Required action:
Determine how many lines in the data below contain "agent" and write only that number.
-=-=-
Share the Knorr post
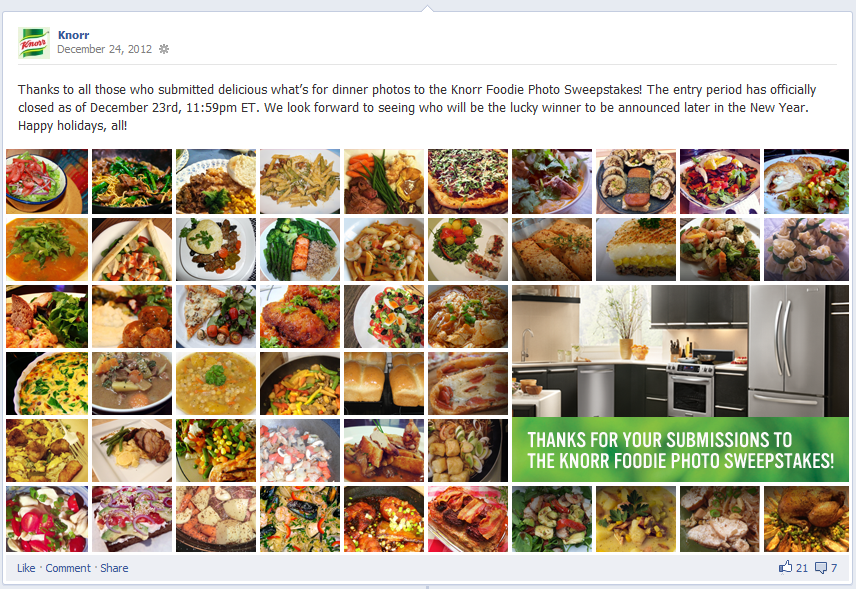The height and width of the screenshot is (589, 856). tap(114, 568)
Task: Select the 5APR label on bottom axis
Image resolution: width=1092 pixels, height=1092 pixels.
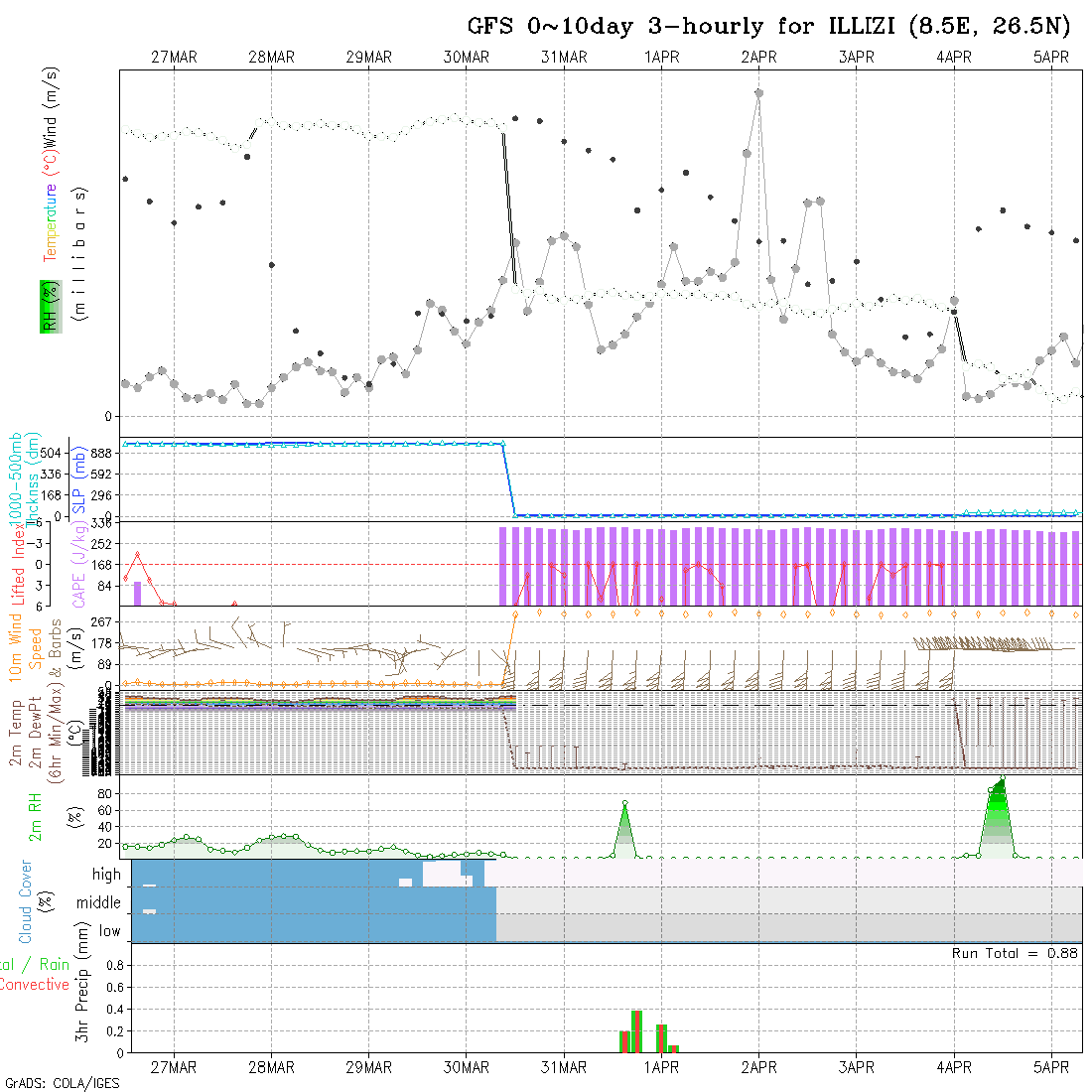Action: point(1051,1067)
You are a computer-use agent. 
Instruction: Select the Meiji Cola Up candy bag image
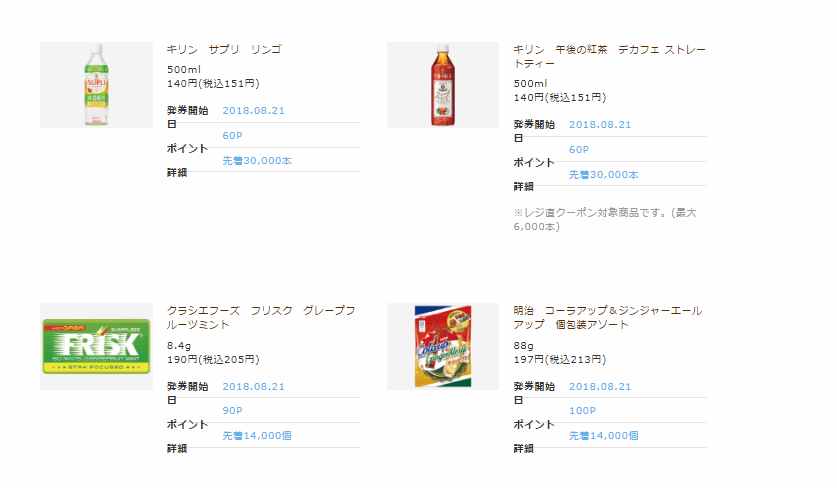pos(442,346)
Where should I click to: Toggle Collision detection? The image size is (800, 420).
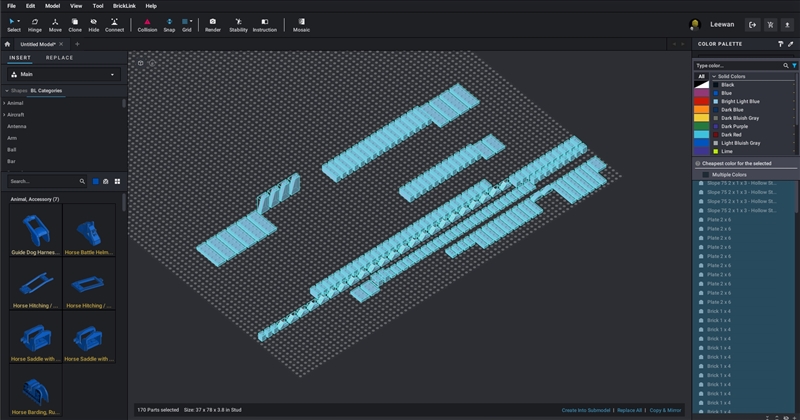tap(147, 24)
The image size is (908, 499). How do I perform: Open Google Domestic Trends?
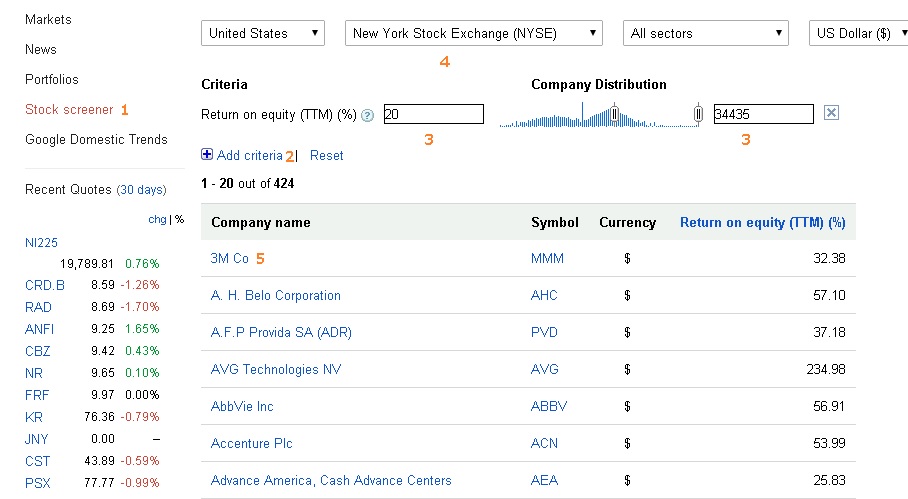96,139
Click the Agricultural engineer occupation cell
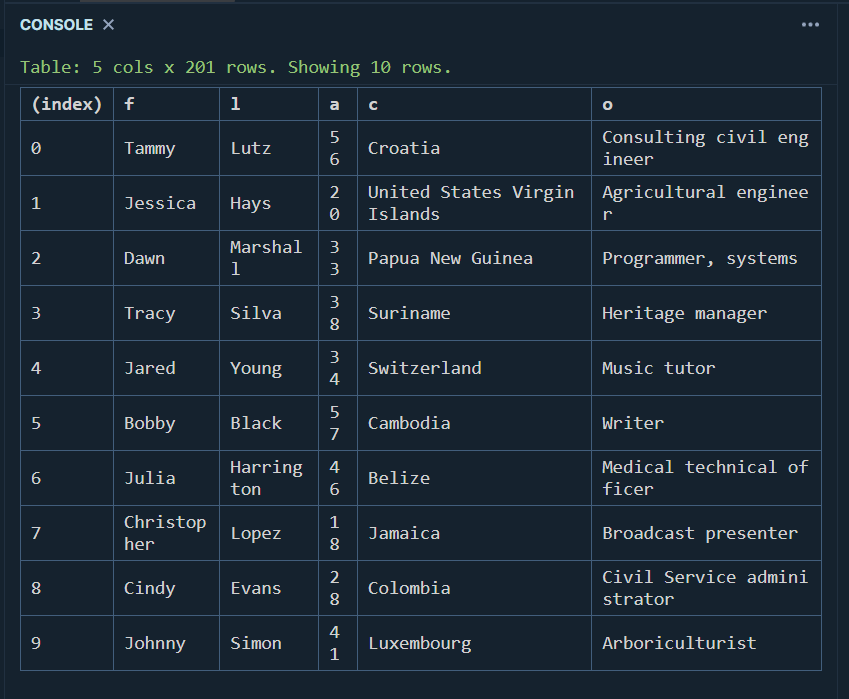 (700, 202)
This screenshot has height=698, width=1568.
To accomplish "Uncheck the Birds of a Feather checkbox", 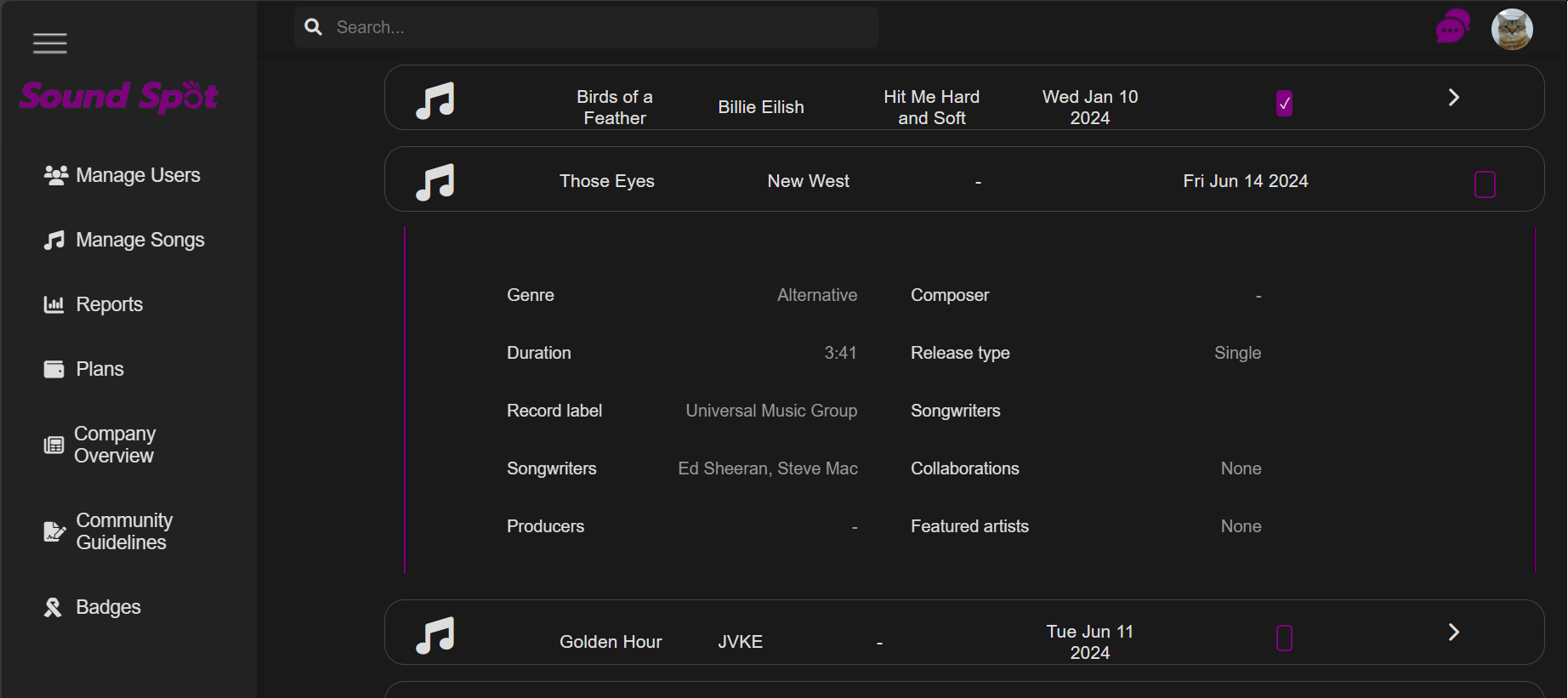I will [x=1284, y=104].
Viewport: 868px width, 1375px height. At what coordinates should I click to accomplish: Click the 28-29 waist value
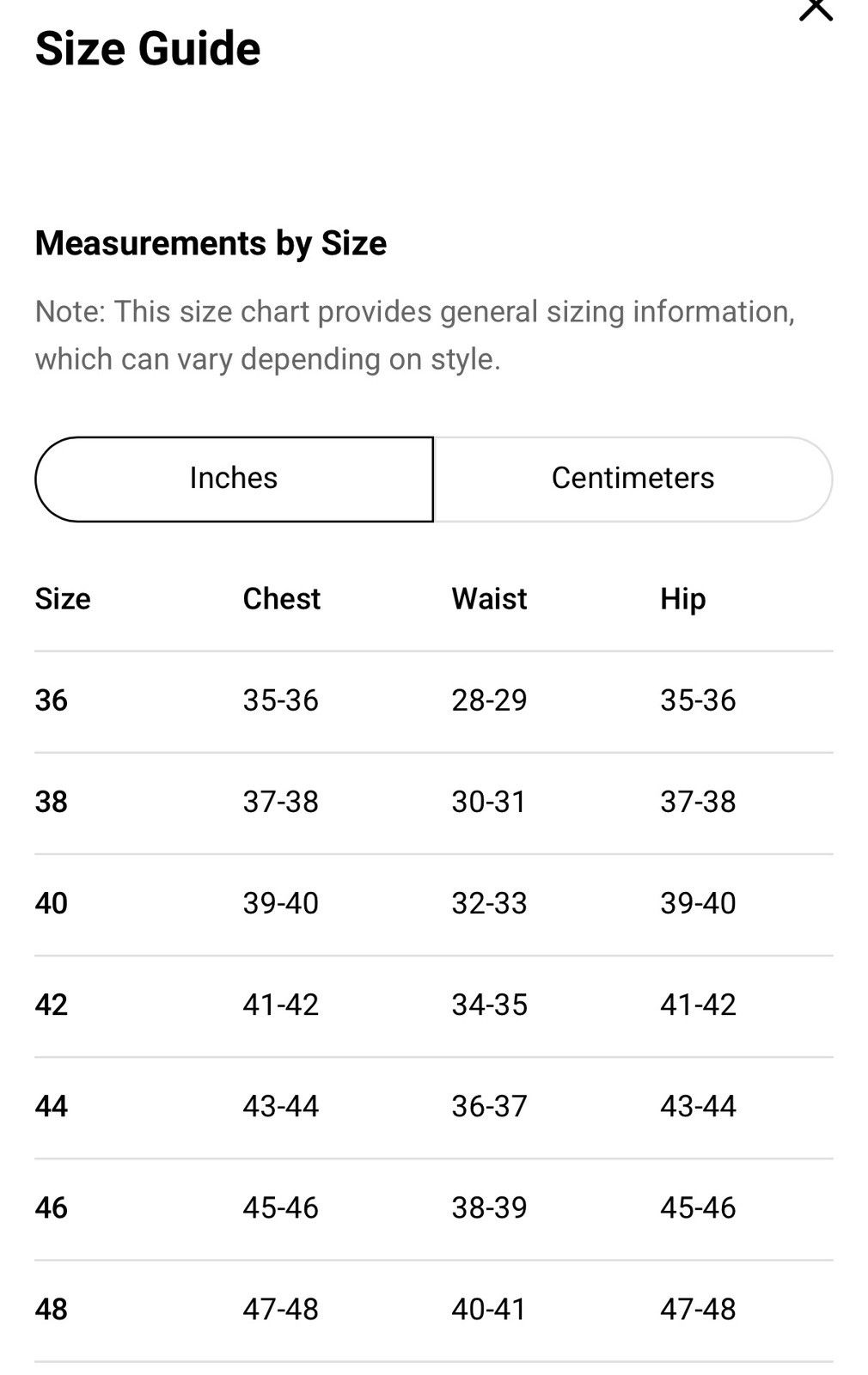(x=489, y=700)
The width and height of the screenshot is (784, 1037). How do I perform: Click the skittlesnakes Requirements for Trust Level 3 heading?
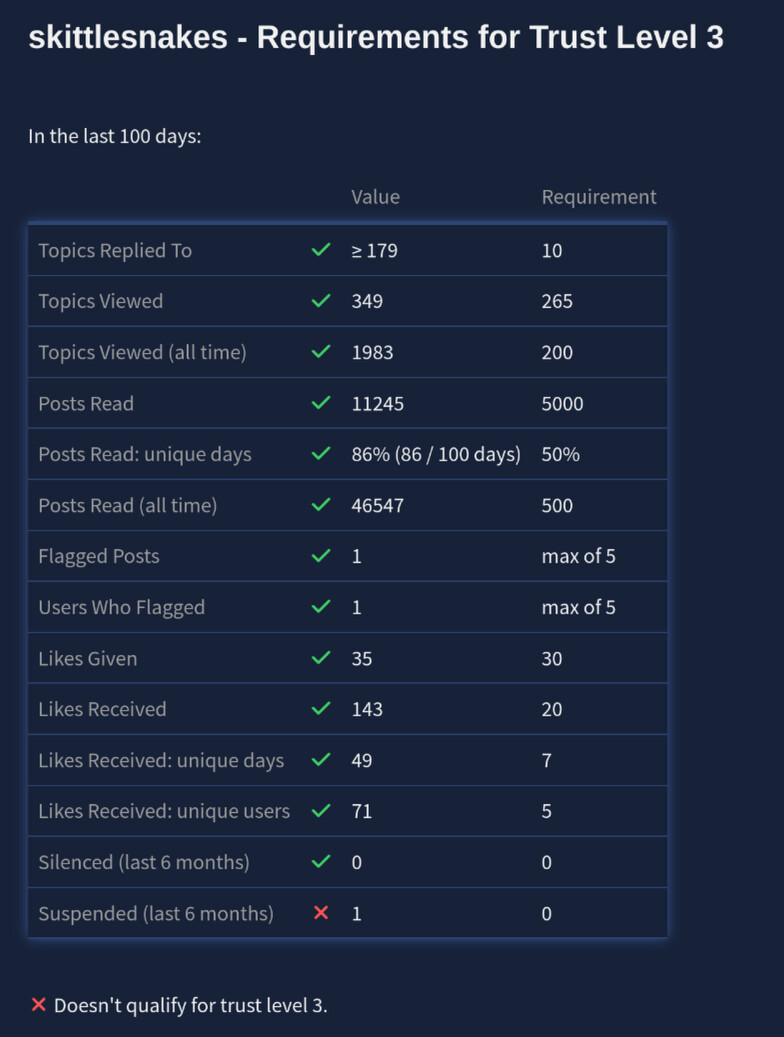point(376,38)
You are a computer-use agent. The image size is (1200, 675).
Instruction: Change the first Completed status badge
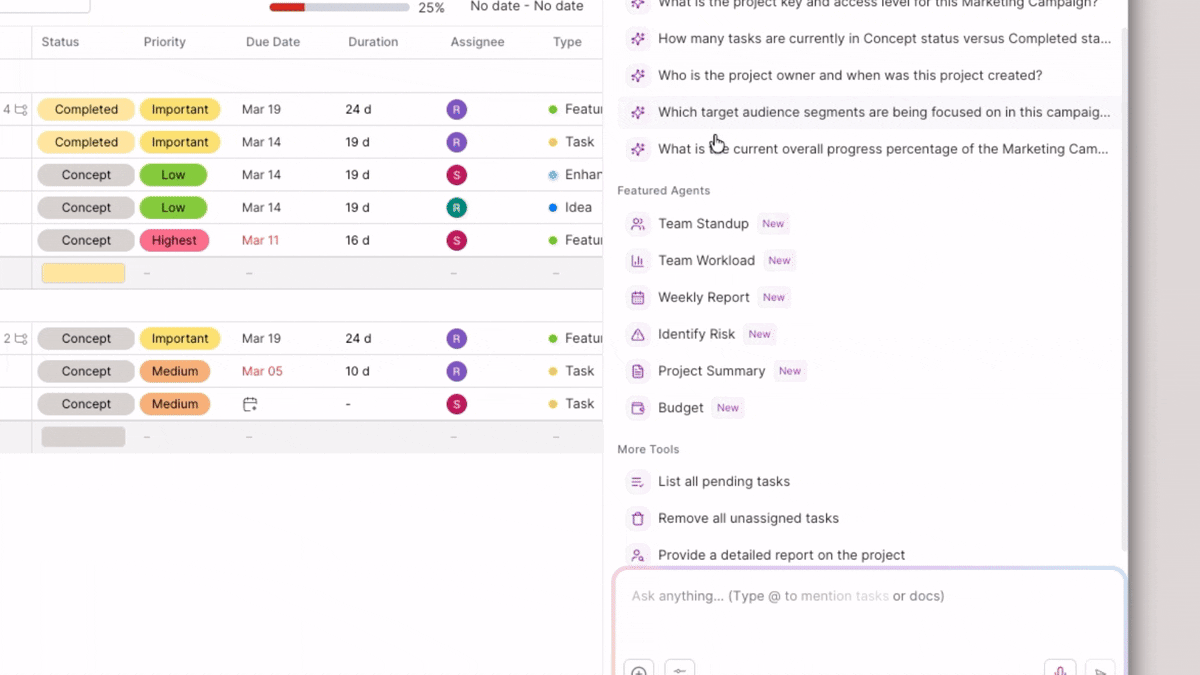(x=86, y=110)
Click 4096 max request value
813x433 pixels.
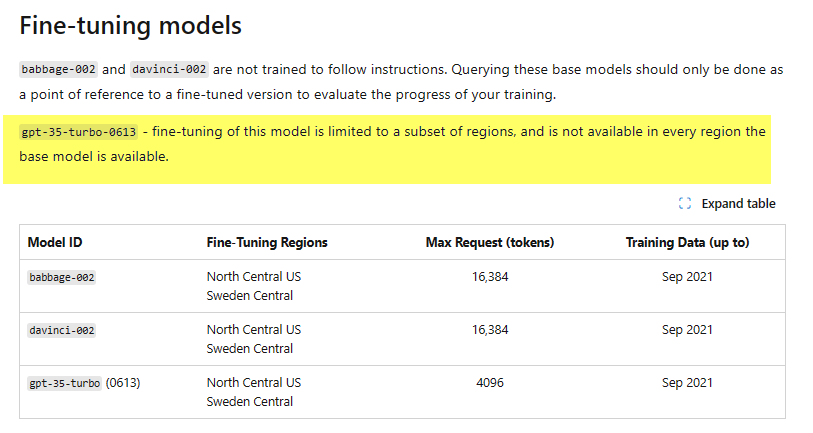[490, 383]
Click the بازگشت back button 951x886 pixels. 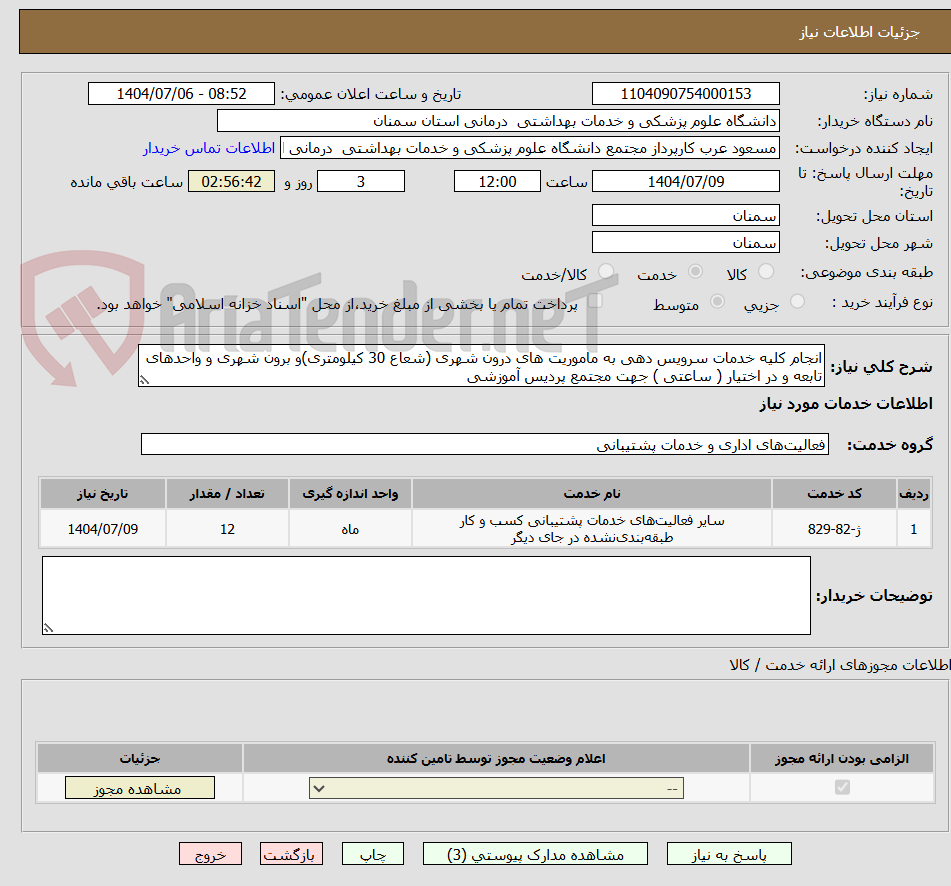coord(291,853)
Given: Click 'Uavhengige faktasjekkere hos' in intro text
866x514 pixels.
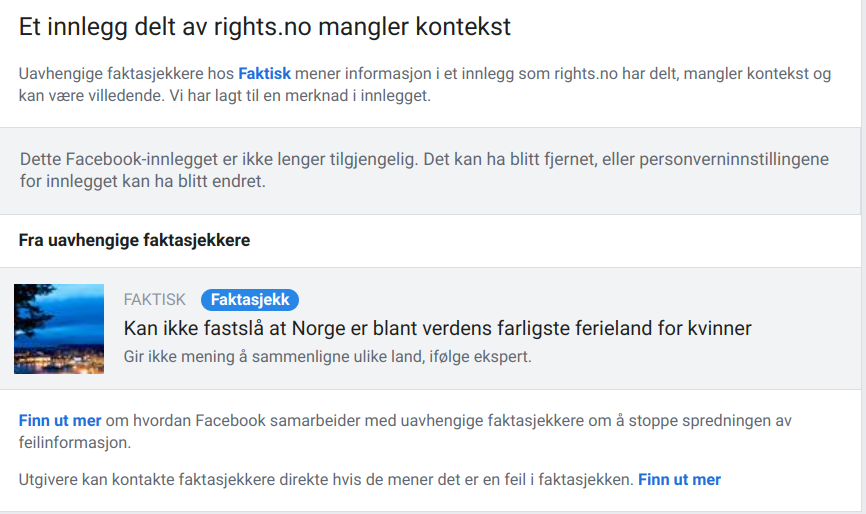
-=-=-
Solution for this task:
2